= WHAT THE EXERCISE ASKS =
The string "will" appears in some lines of the entries that follow; copy each such line.

= PROVIDED RECORDS =
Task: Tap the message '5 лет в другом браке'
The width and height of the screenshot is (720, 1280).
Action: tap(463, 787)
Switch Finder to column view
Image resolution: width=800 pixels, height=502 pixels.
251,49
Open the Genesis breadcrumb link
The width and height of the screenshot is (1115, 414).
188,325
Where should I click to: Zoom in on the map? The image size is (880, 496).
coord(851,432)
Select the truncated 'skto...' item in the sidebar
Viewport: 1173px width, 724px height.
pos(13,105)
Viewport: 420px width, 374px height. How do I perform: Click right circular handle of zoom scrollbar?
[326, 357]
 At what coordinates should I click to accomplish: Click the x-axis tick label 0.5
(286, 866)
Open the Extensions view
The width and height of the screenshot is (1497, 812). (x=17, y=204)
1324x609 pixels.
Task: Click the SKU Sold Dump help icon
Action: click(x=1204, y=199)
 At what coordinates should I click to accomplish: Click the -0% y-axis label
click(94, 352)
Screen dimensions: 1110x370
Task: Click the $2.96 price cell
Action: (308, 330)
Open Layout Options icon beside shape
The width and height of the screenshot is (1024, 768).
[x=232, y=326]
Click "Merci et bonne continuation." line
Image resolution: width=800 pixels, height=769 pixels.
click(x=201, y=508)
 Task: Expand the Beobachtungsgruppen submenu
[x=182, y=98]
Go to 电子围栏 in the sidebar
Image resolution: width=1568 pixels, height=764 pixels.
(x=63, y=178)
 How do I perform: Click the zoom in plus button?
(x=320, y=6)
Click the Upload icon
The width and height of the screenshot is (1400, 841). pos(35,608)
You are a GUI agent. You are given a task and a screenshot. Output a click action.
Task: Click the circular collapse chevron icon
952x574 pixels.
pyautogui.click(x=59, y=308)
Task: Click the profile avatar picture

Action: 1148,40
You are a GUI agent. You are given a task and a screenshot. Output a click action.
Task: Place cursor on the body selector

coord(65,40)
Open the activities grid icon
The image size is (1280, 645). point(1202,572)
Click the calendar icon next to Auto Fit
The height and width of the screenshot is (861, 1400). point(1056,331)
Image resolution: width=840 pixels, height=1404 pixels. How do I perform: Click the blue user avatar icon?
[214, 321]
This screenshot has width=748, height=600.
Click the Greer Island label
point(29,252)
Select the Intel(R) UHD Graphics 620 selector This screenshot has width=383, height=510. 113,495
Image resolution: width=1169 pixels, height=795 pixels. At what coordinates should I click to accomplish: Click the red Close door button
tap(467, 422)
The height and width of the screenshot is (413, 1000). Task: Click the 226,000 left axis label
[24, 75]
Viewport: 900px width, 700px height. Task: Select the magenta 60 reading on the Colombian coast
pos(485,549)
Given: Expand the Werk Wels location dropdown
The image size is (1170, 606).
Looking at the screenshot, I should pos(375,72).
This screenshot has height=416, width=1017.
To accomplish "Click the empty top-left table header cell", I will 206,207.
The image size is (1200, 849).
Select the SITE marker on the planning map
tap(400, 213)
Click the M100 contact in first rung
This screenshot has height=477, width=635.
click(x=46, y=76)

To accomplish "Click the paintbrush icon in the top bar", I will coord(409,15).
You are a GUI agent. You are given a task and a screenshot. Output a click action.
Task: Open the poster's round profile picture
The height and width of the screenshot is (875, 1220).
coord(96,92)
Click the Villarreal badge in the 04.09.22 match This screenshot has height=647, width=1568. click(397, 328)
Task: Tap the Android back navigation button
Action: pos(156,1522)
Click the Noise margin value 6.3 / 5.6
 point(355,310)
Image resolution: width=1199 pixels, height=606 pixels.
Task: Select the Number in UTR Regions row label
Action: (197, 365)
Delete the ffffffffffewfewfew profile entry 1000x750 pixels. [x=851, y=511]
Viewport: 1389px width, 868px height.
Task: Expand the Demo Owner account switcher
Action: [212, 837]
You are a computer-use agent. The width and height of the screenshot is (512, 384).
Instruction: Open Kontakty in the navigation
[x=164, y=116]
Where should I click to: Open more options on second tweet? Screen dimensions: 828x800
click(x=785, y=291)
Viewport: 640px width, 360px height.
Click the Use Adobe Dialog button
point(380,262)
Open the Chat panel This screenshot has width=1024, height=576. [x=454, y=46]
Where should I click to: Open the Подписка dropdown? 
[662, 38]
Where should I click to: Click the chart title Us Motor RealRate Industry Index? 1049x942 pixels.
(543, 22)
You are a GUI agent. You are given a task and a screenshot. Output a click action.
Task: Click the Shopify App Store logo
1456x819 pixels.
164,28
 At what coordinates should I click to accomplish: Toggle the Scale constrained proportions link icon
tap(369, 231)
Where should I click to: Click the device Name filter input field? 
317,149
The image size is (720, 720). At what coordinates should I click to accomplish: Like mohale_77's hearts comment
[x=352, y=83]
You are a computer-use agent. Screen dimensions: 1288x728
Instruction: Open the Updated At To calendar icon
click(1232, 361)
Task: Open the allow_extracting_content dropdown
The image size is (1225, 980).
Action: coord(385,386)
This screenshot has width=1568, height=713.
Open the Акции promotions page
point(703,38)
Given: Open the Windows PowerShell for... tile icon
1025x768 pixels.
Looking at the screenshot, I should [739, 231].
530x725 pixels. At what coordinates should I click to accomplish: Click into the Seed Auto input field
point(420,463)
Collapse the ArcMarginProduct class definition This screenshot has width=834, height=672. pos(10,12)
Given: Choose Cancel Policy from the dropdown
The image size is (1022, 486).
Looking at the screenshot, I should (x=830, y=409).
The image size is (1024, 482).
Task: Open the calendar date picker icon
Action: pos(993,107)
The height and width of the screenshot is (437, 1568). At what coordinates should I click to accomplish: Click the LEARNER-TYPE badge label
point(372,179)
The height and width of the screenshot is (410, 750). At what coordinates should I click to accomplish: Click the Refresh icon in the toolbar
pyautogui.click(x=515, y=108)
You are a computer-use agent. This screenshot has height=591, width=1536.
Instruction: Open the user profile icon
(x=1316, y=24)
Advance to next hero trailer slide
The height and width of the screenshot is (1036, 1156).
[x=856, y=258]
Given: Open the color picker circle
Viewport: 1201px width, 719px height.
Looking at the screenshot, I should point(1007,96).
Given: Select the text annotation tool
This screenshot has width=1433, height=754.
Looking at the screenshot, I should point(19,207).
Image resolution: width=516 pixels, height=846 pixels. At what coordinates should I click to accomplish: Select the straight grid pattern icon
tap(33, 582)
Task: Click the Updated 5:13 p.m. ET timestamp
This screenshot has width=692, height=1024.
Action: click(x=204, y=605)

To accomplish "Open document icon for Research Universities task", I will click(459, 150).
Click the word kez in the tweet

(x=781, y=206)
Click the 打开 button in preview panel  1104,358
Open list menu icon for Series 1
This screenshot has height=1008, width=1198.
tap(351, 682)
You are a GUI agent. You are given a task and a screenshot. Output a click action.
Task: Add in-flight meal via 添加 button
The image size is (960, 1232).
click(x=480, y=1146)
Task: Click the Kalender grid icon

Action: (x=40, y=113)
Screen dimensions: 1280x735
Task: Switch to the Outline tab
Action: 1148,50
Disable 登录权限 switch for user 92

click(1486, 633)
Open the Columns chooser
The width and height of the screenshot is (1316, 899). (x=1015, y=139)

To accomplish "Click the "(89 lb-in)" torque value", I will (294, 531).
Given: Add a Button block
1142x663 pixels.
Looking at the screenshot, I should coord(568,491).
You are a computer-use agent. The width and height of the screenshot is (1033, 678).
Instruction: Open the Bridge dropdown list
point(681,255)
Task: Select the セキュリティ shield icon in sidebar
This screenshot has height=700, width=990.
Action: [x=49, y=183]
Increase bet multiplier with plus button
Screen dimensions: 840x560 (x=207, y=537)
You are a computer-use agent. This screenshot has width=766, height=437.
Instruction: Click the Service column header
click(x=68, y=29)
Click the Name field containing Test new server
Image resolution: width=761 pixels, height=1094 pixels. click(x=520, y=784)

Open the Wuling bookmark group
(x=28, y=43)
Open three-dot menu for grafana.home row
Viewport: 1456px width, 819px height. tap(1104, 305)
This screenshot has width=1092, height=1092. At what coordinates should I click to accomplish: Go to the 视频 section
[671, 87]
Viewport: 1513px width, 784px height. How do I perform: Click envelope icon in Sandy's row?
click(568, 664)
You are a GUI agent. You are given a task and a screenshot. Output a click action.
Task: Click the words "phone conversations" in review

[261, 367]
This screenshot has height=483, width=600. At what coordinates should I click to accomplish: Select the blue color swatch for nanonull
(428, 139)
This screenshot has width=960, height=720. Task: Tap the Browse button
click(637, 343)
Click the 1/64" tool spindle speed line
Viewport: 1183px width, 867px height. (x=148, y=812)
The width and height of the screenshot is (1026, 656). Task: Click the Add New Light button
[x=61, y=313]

= SOLUTION TO THIS PROBLEM =
To accomplish "Click the empty top-left table header cell", I will 206,207.
To accomplish "Click the paintbrush icon in the top bar", I will coord(409,15).
To accomplish "Open document icon for Research Universities task", I will click(459, 150).
To accomplish "Click the "(89 lb-in)" torque value", I will (294, 531).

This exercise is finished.